To train for kayaking, imagine you're paddling and move those arms and upper body

Fitness Q & A

Health & Fitness

October 17, 2004|By Gailor Large | By Gailor Large,Special to the Sun

I am going to take a class in smooth-water kayaking. According to the instructor, I should be exercising my upper body and arms. What exercises would be good for this? I belong to a gym and have access to exercise equipment.

To answer your question, we enlisted the help of Edith Callahan, certified athletic trainer at the Downtown Merritt Athletic Club. The best way for you to train, says Callahan, is to mimic the kayaking motion as closely as possible. The simplest way to do this is to break down the activity into steps, and re-create each stage with free weights.

Your kayaking instructor, or even a trainer at your gym, should be able to help you with this. You will most likely target muscles like the deltoids, anterior deltoids and pectorals. Callahan also recommends the rowing machine for a slam-dunk upper-body and arms workout.

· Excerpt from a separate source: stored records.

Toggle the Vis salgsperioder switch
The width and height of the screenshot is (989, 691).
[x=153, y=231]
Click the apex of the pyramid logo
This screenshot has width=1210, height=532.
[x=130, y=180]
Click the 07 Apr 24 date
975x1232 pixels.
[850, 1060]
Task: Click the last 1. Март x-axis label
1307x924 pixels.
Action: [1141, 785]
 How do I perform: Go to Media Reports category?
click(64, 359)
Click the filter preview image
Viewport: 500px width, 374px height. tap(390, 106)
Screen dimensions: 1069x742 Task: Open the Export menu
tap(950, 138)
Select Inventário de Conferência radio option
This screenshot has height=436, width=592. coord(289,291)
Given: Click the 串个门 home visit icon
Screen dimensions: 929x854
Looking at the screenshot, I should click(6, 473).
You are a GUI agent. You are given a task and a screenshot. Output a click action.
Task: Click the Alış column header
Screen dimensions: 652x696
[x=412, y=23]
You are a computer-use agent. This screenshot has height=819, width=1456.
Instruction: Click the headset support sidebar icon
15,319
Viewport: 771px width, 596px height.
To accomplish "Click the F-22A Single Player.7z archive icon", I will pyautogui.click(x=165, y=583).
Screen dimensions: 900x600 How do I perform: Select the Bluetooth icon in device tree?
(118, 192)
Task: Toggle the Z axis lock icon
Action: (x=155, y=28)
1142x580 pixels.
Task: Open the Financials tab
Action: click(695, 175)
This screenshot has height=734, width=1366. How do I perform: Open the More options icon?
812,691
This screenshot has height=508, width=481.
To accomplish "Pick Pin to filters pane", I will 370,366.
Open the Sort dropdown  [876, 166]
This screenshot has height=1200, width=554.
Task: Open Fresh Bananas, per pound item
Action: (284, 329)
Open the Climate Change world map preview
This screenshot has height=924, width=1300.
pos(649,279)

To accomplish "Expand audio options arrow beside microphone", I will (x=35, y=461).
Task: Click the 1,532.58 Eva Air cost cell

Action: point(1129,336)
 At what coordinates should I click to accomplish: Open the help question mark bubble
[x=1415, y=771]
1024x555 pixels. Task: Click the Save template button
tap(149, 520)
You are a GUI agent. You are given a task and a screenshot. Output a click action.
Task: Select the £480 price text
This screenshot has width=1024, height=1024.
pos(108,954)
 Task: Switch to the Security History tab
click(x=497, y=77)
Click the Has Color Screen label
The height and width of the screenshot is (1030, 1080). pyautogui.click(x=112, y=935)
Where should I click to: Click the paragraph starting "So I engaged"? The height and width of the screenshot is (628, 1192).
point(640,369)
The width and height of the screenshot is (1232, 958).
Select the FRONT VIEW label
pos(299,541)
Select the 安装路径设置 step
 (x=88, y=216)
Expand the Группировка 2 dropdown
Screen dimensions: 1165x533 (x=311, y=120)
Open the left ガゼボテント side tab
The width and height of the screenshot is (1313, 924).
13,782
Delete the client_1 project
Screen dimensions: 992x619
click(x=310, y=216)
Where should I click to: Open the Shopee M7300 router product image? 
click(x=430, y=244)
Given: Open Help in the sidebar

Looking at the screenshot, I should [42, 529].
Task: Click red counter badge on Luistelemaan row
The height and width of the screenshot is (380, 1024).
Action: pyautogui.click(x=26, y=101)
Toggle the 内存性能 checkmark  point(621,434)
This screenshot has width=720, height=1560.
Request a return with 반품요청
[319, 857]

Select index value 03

Are there any real physical benefits to getting a massage?

"Massage is weaving its way into mainstream medicine," says Pete Backe, physical therapist at Kernan Physical Therapy in Millersville. There are clear benefits to massage, including increased blood flow and reduction of muscular spasm, says Backe.

While a massage may not cure serious physical problems -- although, then again, it can -- it can certainly do wonders to ease existing ailments. If nothing else, it's great for relaxation.